▸ **Written problem A**:
Rewrite all the records below in full, requests included. Multiply every coordinate in the answers by 1.6 and round to the nearest whole number with halves going up, keep the numbers in the requests unchanged, and leave out the pictures.
▸ **Written problem B**:
Continue the article about women headteachers choosing between the job and a partner, starting after its last sentence.

Job or partner? Why, when it comes to headship, are so many women forced to choose? Wendy Wallace reports
When Nancy Hughes took on the headship of a struggling inner-city primary, she gave it her all. The school had a rapid staff turnover and a budget deficit, and children's behaviour was out of control. "It required the commitment of someone able to give it more than 9 to 5," she says now, a decade later. "In the early years, I arrived at school at 7am and left at 6pm. At night, I made phone calls, did paperwork and thought about the issues."
This kind of punishing workload is not untypical of headteachers, but a study funded by the Department for Education and Skills has uncovered a startling fact. While almost all male heads - 98 per cent - combine the demands of the job with a domestic partnership, one female head in three lives alone. Men, it seems, can have it all, but women in education are likely to forgo a partner and children for a top job.

▸ **Supplied material**:

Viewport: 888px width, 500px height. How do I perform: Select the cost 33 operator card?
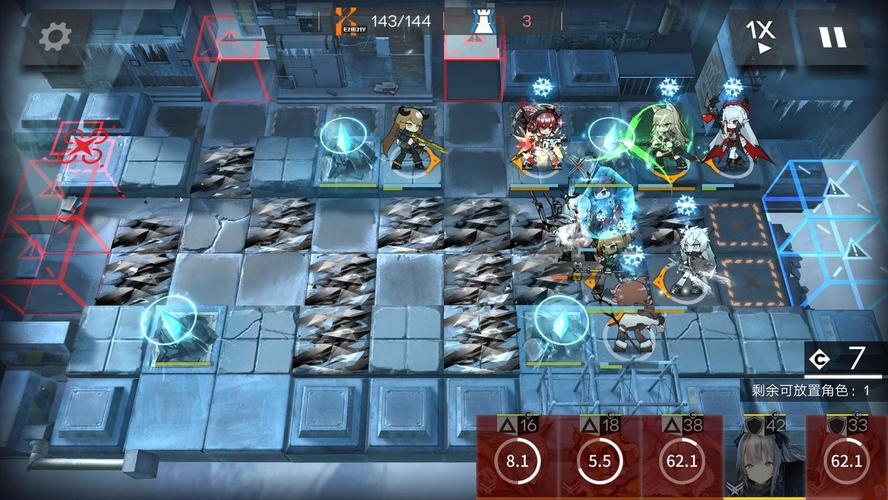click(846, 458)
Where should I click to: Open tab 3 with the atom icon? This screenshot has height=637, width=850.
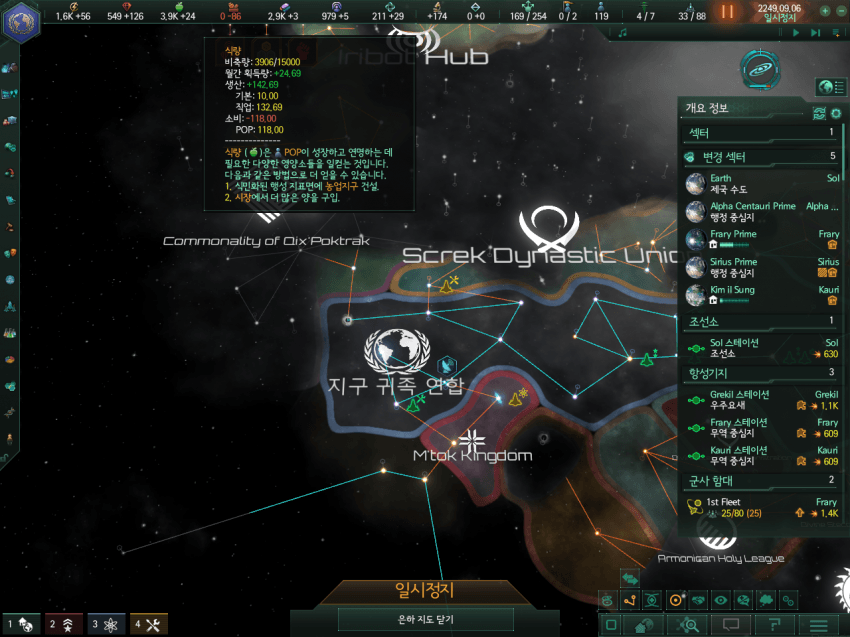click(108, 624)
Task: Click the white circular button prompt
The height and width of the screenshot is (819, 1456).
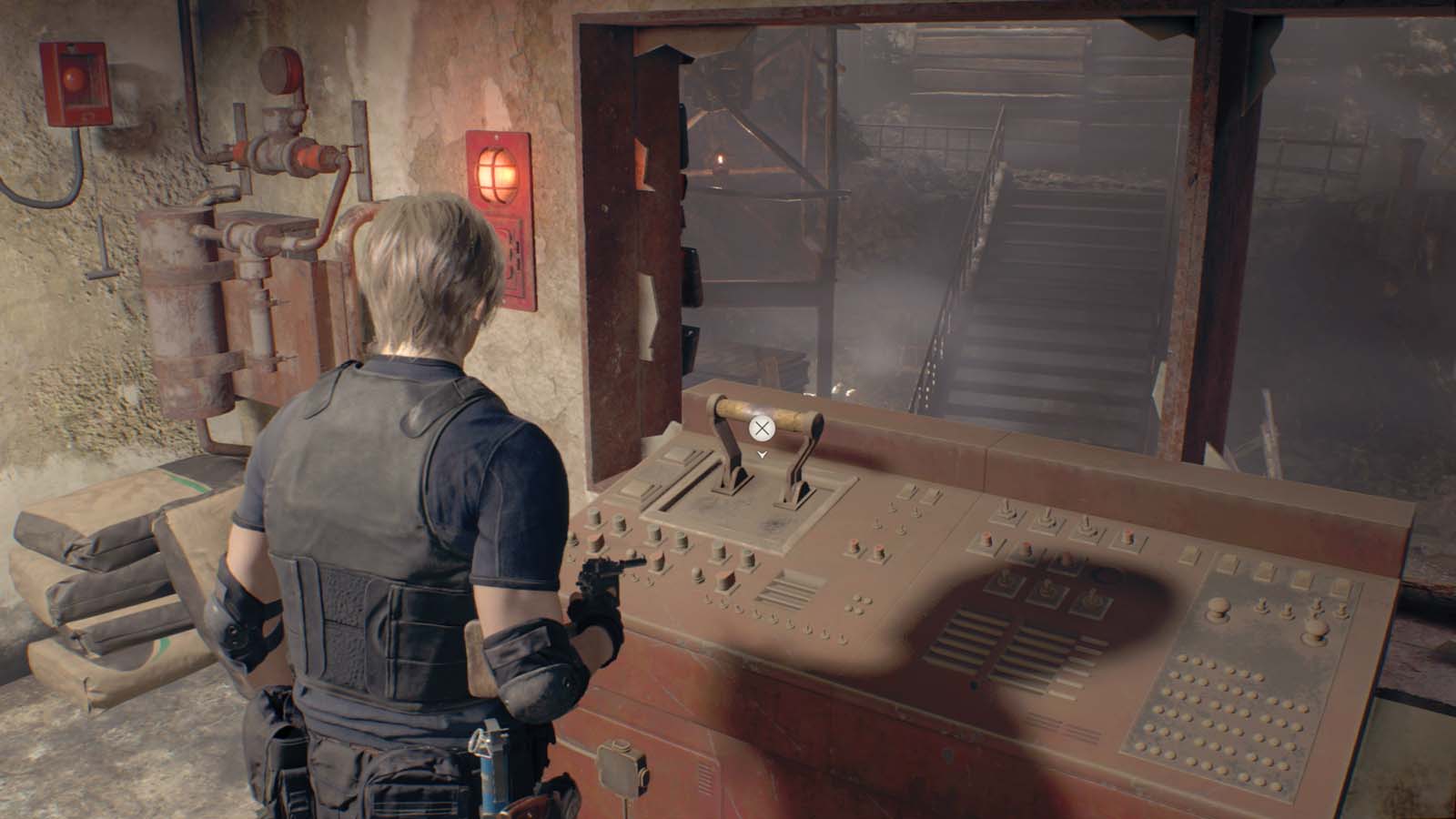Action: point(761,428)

▸ **Final answer A**:
Viewport: 888px width, 500px height. How do I perform: Select the cost 33 operator card?
click(1354, 733)
Where should I click to: Open tab 3 with the atom icon? This screenshot has height=637, width=850.
click(173, 998)
Task: Click the white circular button prompt
The height and width of the screenshot is (819, 1456).
Action: point(1218,685)

▸ **Final answer B**:
Nancy Hughes (not her real name), who was 40 when she took on her second headship, made a key decision earlier in her life. "I was happy and fulfilled in my teaching career. I began to realise that if this was a vocation, maybe I had to sacrifice marriage. I couldn't cope with both. If I was that committed to children and schools as organisations - particularly as a leader - I knew I would find marriage difficult. For me, it was one or the other."
Without a partner to unburden herself to, Nancy relied on friends and colleagues for support. "I sometimes felt overwhelmed, but I was saved by my solid and honest governing body. I could ring up the chair of governors, have a bawl and say, 'I need you down here now'." She found she could say the unsayable to a mentor from the Business in the Community Partners in Leadership scheme, which links heads with business leaders. "It was safe.
He was a good listener and could sometimes come back on things." And she relied on a small circle of close friends - most of whom had nothing to do with teaching - to ground her in life outside school.
"Living alone means you deal with things differently. The plus is that you don't have to worry about issues of a partner or children. The minus is there is no one to share it with." When she decided to leave her previous school -where she had a poor relationship with the chair of governors - it was her mother she told first. "I had no intention of staying until I had a nervous breakdown and left with a bunch of flowers."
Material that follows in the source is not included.